- **TASK STATEMENT**: Produce exactly the lines from the one holding "Task: Click the My Players group icon" through the last line of the data below, with every picture left out.

- **DATA TO PROCESS**:
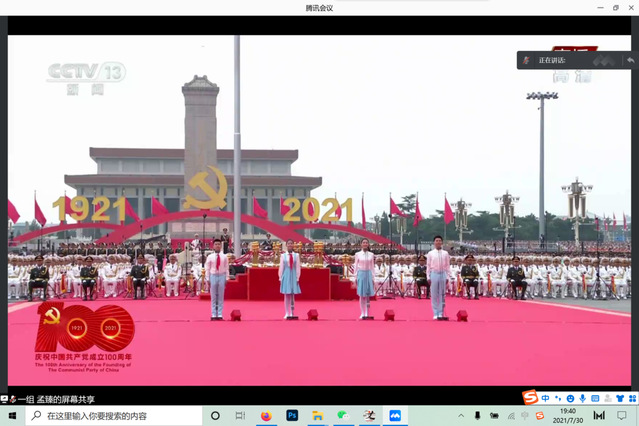Open Photoshop from the taskbar
Image resolution: width=639 pixels, height=426 pixels.
[292, 415]
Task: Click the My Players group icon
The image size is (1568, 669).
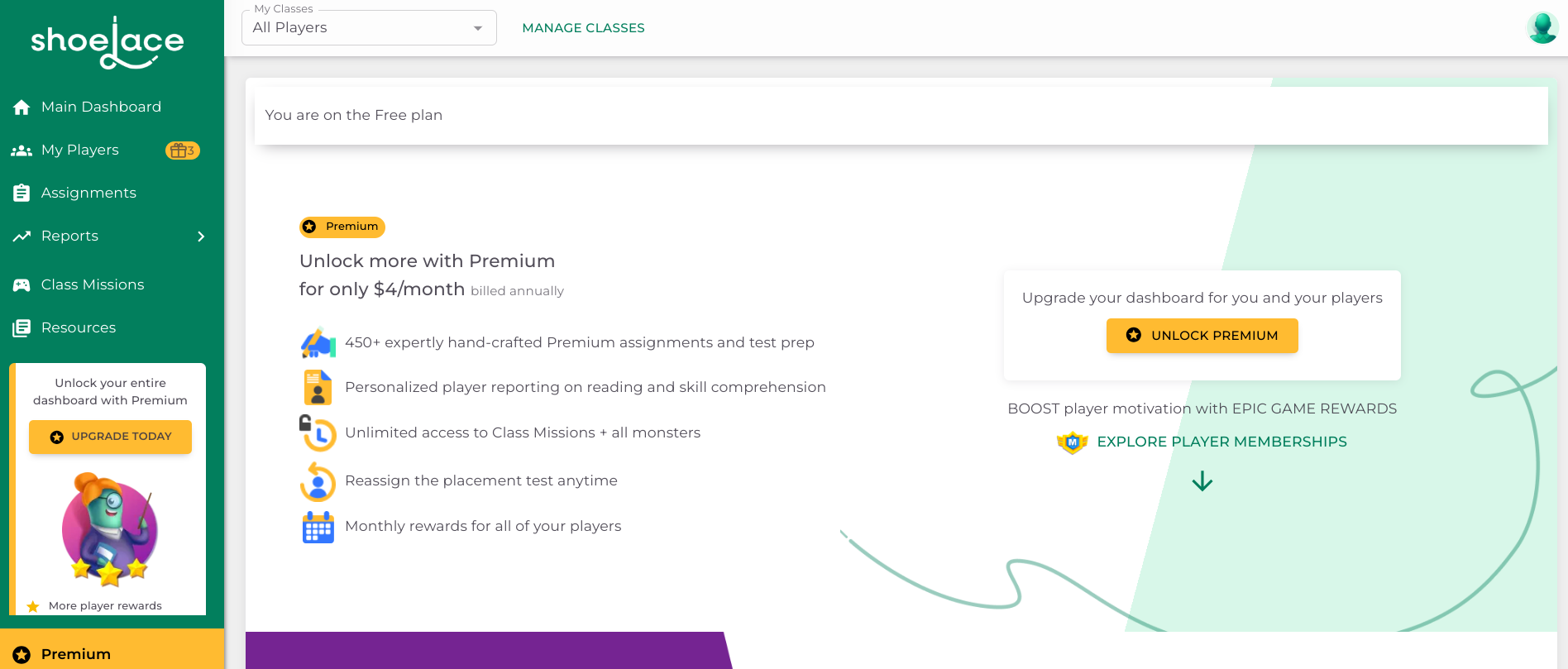Action: pyautogui.click(x=22, y=151)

- **PROBLEM SOLUTION**:
Task: Click the My Players group icon
The image size is (1568, 669).
Action: pyautogui.click(x=22, y=151)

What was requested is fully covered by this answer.